JORNAL MILENIO VIP

Colunistas - Antônio Laért

Uma década do Milênio

Publicado na edição 100 de Fevereiro de 2010

“Só o impossível é digno de ser sonhado. O possível deixa-se colher no solo fácil de cada dia”.
Abgar Renault

“Quero tudo colorido para praticar o gosto de olhar”. Tavito

O tempo apaga tão bem as memórias. É como se fosse uma borracha macia que suavemente desliza sobre o papel branco, tudo desmanchando. Ele tranqüiliza as lembranças e as coloca em repouso. Mas, como sem as memórias, os afetos se perdem, entro e me adentro no tempo, tentando me lembrar do que passou e não volta mais.

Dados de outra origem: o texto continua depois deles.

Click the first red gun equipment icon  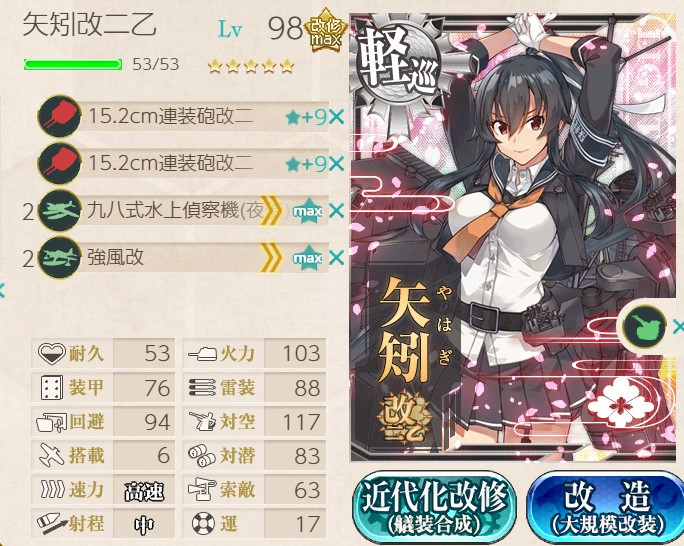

Dez anos é um tempo considerável. Esse é o tempo de vida que nosso jornal Milênio VIP completa agora. Perto de 120 edições já terão circulado, chegando às mãos do leitor, rente que nem pão quente. De graça ele passa entre nós repartindo pérolas aos poucos. Muita coisa ocupou essas páginas, dentre letras, textos, matérias, fotos, fatos, pessoas, tinta, publicidade e papel.

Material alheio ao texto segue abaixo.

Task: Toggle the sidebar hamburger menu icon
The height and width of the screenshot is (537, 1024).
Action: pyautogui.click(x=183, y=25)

A função do jornal tem sido reunir em si um pouco do que temos e podemos mostrar com lisonja. Nessas páginas tem circulado um pouco do nosso melhor. Muita gente se encontra, reconhece, é notada, se vê e revê aqui. O jornal tem sido um lugar de apreço, de cortesia, de cobrança e de alento para o futuro que temos a construir, porque nele temos visto estampado o painel multicolorido do que somos; o mosaico que nos formou. Ele tem reunido em si nossas partes despedaçadas em mil fragmentos. Eu estou aqui neste canto de página escrevendo mal traçadas linhas desde quase o princípio. Quero crer que ainda tenha tempo para aprender essa arte e fazê-la com alguma bossa. Quem escreve, normalmente, é para ser lido. E o jornal é a maneira mais direta de chegar ao leitor, especialmente, num país onde o livro ainda é artigo de luxo. Basta olhar a tiragem dos jornais e compará-las à dos livros. Olavo Bilac, afirmou: “o jornalismo é para todo escritor brasileiro um grande bem. É mesmo o único meio do escritor se fazer ler”. Uma grande mudança houve desde que o poeta pronunciou essa sentença, mas ela, em parte, continua ainda verdadeira, em que pese a assustadora evolução tecnológica. A literatura escreveu muitas de suas peças hoje clássicas em páginas de jornais. Depois é que esses textos foram transpostos e reunidos em livro. O periódico sempre foi meio que reuniu vários nomes da literatura que nele tiveram albergue certo, através do folhetim que era veiculado no rodapé da primeira página, prosseguindo nas páginas interiores, separado das notícias por um filete. Que o jornal continue a desempenhar essa função e o nosso Milênio Vip, recolhendo todo o sentimento, o faça por muitos anos, até se consumir o tempo da gente.